The interior, like the exterior, has some minor cosmetic issues. It’s in need of a reupholstering although it otherwise looks intact.
Like the ’74 I photographed on the other side of the country, this Vega is the most popular of all Vega variants: the standard hatchback. Priced around $100 higher than the notchback, the hatchback nevertheless outsold its trunked sibling considerably: by 3-to-1 in ’71, then almost 5-to-1 in ’72 and ’73. In contrast, the Pinto Runabout hatchback only narrowly outsold the trunked version most years. The two Pintos looked much more alike than the two Vegas, however.
Both the hatchback and notchback Vegas were handsome little cars but the advantage of a big hatch and a spacious load bay evidently appealed more to consumers than an enclosed trunk and a quieter cabin. The hatchback, like the kammback wagon, could also be had in sporty GT trim with its 110 hp version of the flaky 2300 four.

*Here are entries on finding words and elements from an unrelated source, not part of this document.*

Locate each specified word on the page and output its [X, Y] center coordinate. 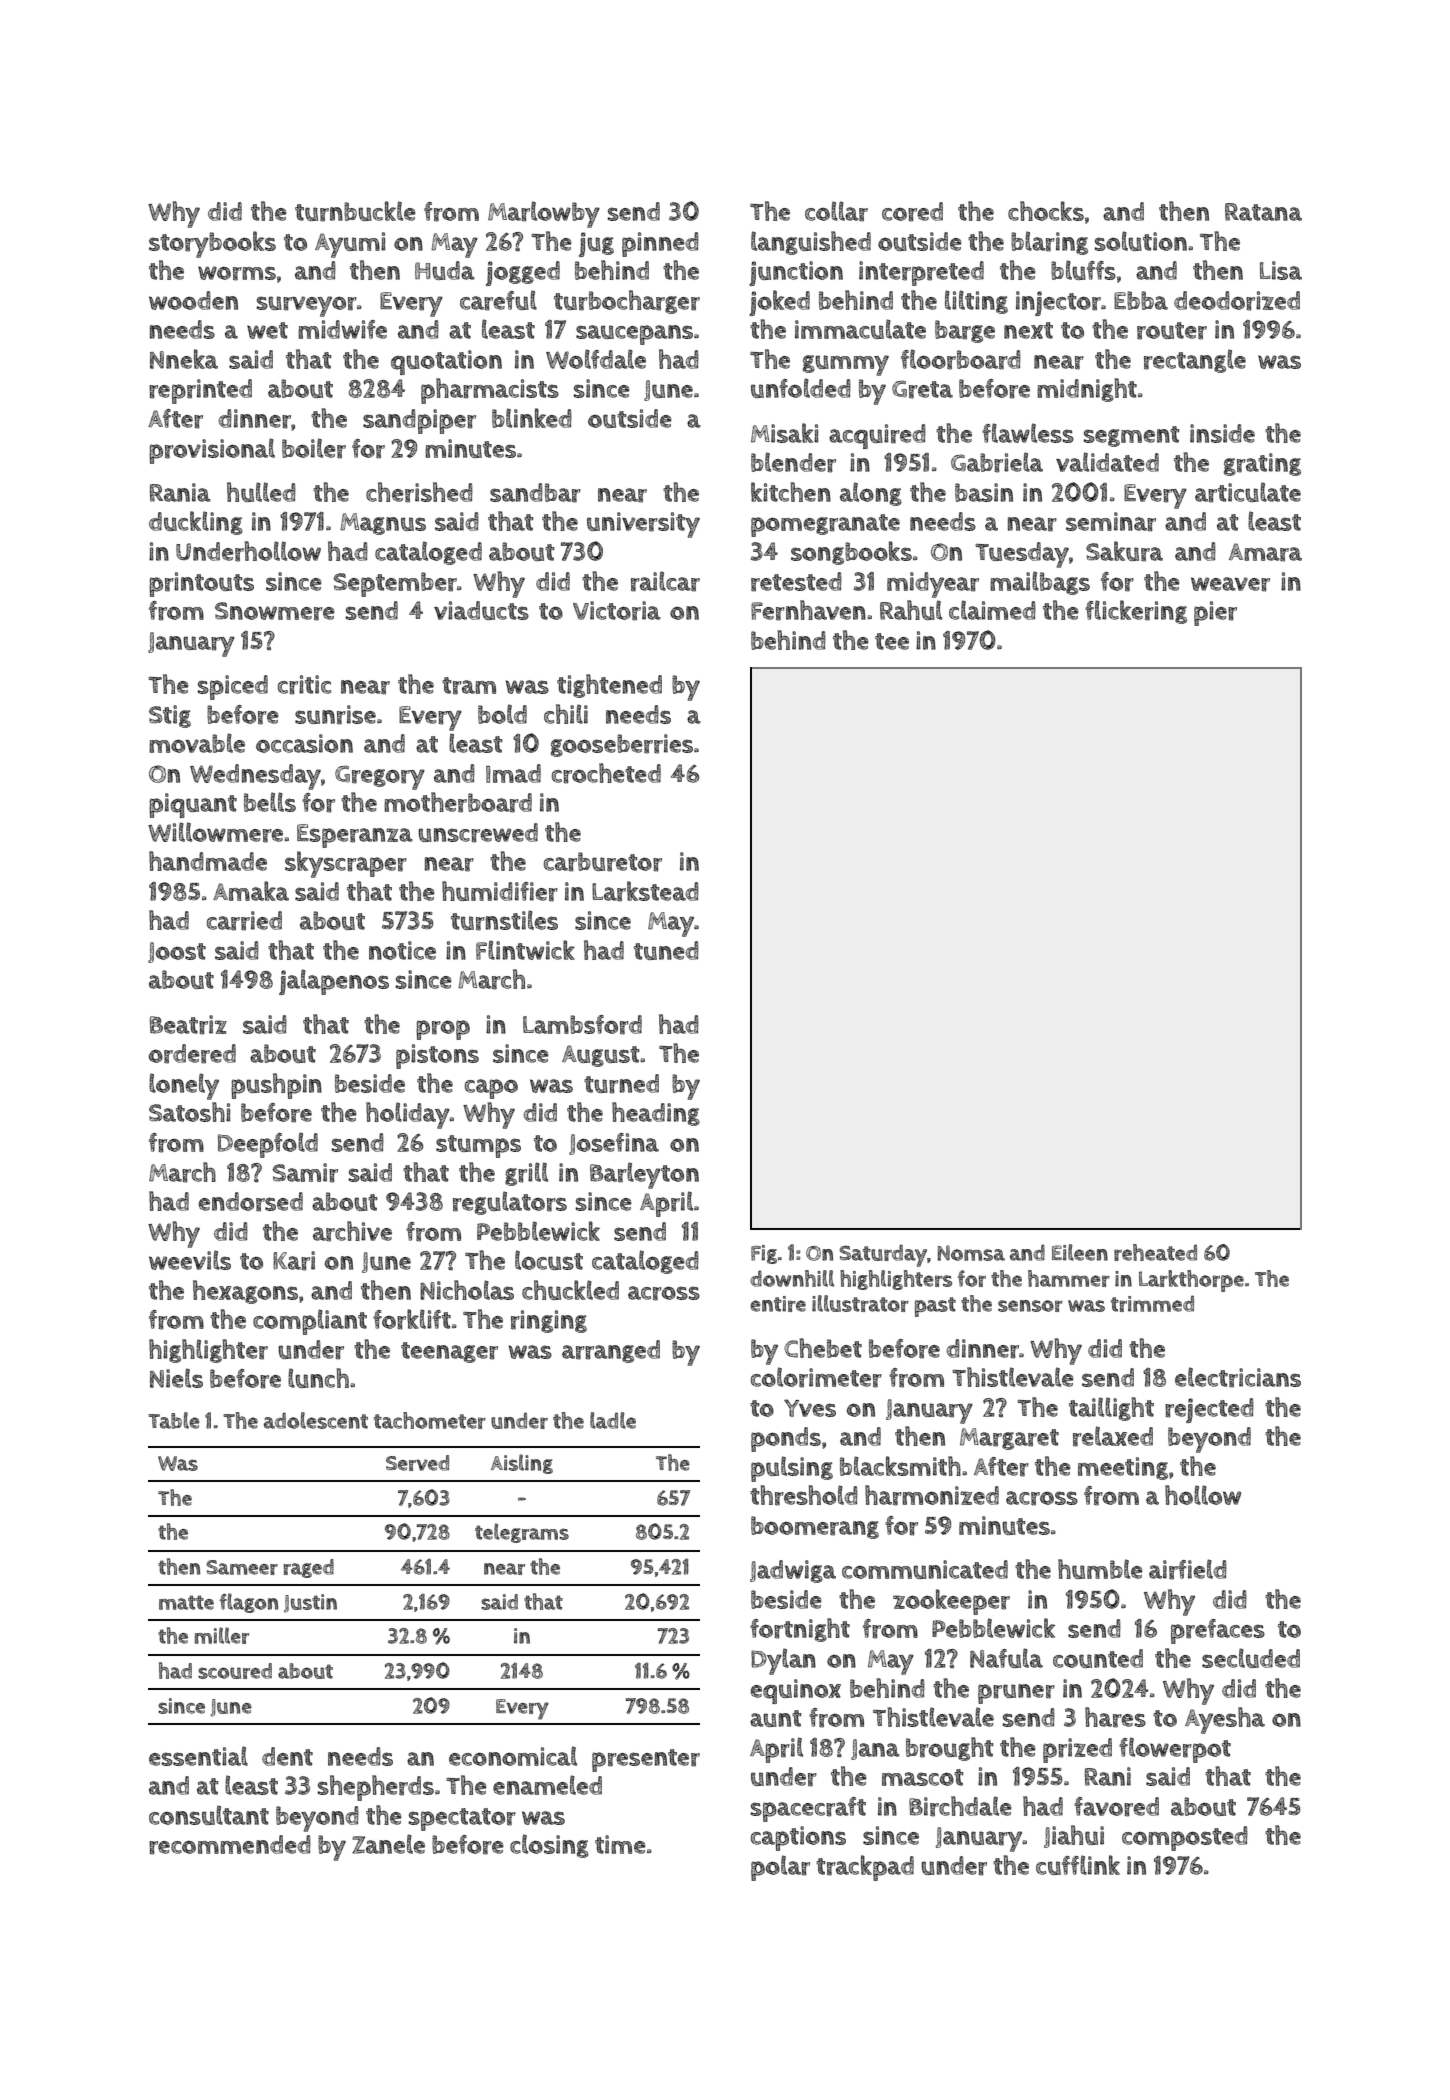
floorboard [961, 359]
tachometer [430, 1420]
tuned [666, 950]
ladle [613, 1420]
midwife [342, 329]
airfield [1188, 1569]
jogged [523, 273]
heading [656, 1114]
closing [549, 1846]
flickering [1136, 612]
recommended [230, 1845]
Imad [513, 773]
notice [402, 950]
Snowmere [275, 611]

With so few visual changes between 1971 and 1973, I can’t pin down the exact model year of this Vega. It could be a ’73 in that year’s Chamois color or it could be a ’71 in faded Yellow Orange. Can anyone identify the year?
Whether it’s a ’71, ’72 or ’73, it certainly meets the criteria Paul set out for the Great Vega Hunt. One wonders though: is it still on its original engine? If so, the owner should head on over to the Strip and try their luck at the tables.
Photographed in Paradise, NV in September 2018.